Problem details >>
Reproduce the stretch from the start of the material through the line containing "pos(1417,281)", switching every "pixels" to "px" and leaving everything else unchanged.

Material >>
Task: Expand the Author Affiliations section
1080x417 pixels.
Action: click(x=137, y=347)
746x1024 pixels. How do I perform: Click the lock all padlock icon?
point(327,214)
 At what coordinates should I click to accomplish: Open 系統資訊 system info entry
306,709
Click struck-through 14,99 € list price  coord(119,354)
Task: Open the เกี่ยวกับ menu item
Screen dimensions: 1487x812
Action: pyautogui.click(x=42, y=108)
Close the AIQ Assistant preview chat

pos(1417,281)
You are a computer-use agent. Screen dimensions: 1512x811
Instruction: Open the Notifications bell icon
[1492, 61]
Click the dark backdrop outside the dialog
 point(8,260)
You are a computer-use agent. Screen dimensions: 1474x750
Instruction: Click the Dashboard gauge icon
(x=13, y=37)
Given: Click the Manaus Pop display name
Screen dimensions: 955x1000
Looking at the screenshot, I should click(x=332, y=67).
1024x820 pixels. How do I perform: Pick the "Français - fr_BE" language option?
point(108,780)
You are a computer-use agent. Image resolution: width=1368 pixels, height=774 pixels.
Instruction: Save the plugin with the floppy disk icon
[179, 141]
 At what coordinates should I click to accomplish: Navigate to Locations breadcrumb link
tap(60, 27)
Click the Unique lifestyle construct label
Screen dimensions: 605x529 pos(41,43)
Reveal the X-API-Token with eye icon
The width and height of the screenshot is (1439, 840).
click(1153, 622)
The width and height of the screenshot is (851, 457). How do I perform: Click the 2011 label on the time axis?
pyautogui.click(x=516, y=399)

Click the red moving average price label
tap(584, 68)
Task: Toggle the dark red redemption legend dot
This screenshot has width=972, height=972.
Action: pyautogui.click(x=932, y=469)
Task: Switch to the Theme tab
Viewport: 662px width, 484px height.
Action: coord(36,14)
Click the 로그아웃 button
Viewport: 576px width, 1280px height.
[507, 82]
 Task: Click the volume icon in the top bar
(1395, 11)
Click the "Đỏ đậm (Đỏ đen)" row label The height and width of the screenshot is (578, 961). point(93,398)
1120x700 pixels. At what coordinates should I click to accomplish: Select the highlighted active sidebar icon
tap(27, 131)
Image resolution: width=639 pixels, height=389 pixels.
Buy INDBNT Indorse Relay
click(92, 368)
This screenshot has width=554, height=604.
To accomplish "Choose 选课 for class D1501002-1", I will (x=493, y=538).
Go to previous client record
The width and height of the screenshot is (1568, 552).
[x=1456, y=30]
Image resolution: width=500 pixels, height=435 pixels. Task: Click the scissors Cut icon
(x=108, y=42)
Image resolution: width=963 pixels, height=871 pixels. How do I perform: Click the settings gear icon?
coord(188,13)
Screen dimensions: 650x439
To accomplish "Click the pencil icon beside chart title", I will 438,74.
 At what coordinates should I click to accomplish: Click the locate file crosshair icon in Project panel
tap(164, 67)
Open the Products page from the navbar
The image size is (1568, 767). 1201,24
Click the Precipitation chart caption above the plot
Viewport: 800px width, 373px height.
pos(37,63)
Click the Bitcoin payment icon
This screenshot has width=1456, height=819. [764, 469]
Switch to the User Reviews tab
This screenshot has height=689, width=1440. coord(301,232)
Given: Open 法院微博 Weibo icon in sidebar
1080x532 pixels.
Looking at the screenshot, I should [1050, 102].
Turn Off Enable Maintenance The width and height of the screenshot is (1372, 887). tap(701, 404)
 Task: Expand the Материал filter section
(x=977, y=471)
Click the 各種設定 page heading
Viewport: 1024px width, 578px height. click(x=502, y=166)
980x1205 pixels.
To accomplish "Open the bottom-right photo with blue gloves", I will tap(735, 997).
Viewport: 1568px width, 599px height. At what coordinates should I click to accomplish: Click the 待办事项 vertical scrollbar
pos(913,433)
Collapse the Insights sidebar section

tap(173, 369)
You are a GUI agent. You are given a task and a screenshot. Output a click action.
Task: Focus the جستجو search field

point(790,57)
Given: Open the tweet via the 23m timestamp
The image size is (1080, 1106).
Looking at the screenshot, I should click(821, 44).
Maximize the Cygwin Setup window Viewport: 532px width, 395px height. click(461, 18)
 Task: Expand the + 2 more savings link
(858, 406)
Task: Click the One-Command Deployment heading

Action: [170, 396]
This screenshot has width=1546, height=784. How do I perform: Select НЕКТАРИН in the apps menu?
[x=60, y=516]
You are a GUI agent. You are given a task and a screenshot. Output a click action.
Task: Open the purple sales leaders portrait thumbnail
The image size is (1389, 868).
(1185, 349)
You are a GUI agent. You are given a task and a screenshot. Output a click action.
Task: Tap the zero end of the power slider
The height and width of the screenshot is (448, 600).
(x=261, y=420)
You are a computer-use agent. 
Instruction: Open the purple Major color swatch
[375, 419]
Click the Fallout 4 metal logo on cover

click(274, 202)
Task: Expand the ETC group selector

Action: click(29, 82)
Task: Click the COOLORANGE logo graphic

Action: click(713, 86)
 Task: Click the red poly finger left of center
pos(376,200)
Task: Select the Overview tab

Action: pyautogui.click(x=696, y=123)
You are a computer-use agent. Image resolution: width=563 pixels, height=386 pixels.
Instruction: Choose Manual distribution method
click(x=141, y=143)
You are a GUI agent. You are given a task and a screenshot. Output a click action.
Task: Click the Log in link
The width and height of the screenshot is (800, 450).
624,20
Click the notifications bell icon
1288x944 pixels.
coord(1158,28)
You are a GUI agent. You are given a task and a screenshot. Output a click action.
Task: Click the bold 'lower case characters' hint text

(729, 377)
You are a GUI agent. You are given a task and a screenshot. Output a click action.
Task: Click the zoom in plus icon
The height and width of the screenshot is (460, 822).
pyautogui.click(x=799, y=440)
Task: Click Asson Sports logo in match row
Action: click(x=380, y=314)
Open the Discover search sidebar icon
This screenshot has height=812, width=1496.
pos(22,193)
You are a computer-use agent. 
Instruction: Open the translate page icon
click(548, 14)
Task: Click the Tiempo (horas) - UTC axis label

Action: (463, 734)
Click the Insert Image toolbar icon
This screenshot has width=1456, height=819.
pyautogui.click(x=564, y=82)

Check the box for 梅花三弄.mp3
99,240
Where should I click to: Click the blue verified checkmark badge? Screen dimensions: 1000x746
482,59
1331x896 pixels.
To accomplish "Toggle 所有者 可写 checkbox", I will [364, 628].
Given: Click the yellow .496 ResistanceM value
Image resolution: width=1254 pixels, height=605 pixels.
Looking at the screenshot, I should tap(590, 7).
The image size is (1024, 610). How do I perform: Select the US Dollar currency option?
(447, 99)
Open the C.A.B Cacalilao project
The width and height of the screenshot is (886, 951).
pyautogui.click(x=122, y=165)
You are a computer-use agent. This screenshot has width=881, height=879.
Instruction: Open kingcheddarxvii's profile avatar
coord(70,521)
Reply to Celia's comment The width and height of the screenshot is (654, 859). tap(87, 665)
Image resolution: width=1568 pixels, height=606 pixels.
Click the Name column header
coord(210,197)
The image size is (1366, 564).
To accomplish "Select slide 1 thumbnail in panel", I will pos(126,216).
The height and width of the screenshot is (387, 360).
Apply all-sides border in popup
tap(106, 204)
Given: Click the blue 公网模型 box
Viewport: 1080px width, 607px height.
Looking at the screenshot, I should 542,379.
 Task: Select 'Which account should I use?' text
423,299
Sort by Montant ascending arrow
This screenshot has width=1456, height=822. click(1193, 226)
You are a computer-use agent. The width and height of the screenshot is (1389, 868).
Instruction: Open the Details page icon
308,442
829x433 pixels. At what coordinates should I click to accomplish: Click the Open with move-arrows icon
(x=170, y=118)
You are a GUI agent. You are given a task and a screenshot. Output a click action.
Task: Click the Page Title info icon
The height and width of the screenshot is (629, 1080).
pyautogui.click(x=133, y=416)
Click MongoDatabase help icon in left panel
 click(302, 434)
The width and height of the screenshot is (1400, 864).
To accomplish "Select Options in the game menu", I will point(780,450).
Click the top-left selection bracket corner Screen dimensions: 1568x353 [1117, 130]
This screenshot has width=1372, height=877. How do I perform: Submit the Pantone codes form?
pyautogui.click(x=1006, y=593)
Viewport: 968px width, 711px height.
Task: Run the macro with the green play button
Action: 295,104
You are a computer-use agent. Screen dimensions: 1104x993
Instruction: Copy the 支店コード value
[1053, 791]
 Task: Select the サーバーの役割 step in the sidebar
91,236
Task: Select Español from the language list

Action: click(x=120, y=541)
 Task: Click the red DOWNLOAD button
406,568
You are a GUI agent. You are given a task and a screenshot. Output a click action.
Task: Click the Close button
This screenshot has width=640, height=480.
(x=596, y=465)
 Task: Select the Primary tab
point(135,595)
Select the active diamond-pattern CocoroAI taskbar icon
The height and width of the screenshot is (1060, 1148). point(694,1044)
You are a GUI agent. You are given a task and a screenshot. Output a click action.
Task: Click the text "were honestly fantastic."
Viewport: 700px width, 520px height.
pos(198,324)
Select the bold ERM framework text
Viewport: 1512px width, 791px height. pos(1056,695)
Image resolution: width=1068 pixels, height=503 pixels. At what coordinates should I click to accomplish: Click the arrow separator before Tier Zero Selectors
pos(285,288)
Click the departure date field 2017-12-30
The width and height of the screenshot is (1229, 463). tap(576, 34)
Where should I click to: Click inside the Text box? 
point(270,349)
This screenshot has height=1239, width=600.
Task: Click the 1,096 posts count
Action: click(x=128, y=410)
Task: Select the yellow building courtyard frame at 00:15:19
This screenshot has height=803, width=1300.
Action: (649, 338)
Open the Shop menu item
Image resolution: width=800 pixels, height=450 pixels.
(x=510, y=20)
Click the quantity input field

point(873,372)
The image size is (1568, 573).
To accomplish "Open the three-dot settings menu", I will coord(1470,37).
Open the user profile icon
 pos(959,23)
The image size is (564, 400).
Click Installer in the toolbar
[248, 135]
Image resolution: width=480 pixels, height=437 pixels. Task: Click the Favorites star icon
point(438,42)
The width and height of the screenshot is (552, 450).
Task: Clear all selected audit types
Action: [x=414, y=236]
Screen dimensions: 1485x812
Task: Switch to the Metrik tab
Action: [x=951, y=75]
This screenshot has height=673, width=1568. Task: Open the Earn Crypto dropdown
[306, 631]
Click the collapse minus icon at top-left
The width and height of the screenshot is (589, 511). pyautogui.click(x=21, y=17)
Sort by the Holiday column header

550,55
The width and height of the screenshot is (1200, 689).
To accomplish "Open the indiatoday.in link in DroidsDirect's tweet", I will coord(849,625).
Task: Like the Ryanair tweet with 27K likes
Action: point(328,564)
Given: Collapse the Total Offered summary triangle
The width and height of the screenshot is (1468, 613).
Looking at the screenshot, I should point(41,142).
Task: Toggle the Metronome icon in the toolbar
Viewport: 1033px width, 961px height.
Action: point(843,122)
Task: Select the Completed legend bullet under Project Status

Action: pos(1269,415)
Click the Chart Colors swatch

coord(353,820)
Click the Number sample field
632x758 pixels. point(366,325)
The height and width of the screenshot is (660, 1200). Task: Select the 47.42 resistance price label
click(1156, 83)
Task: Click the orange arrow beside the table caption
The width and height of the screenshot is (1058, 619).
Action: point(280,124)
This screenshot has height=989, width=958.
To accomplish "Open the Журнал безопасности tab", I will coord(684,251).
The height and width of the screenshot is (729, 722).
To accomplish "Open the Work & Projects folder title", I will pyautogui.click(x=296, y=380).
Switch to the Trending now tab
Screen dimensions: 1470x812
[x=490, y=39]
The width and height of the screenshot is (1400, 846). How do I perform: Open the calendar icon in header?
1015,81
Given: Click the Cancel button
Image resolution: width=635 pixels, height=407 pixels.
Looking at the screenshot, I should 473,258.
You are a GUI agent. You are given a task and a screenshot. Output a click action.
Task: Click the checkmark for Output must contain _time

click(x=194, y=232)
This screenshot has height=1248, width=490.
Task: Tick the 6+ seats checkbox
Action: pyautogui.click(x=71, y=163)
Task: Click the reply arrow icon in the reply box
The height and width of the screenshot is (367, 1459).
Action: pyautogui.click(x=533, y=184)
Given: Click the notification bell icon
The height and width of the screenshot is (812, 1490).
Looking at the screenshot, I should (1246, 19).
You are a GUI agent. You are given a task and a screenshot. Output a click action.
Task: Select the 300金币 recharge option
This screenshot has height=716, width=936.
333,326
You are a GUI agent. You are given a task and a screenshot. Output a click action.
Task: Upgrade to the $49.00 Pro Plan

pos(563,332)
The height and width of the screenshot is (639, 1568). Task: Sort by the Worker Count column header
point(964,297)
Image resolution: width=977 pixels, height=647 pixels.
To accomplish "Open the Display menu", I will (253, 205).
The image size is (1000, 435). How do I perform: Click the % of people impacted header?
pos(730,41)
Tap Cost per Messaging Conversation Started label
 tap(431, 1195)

Solution below >>
Task: Expand the Author Affiliations section
1080x417 px.
Action: click(x=137, y=347)
746x1024 px. How do I perform: Click the lock all padlock icon?
point(327,214)
 At what coordinates should I click to accomplish: Open 系統資訊 system info entry
306,709
Click struck-through 14,99 € list price  coord(119,354)
Task: Open the เกี่ยวกับ menu item
Screen dimensions: 1487x812
Action: pyautogui.click(x=42, y=108)
Close the AIQ Assistant preview chat

pos(1417,281)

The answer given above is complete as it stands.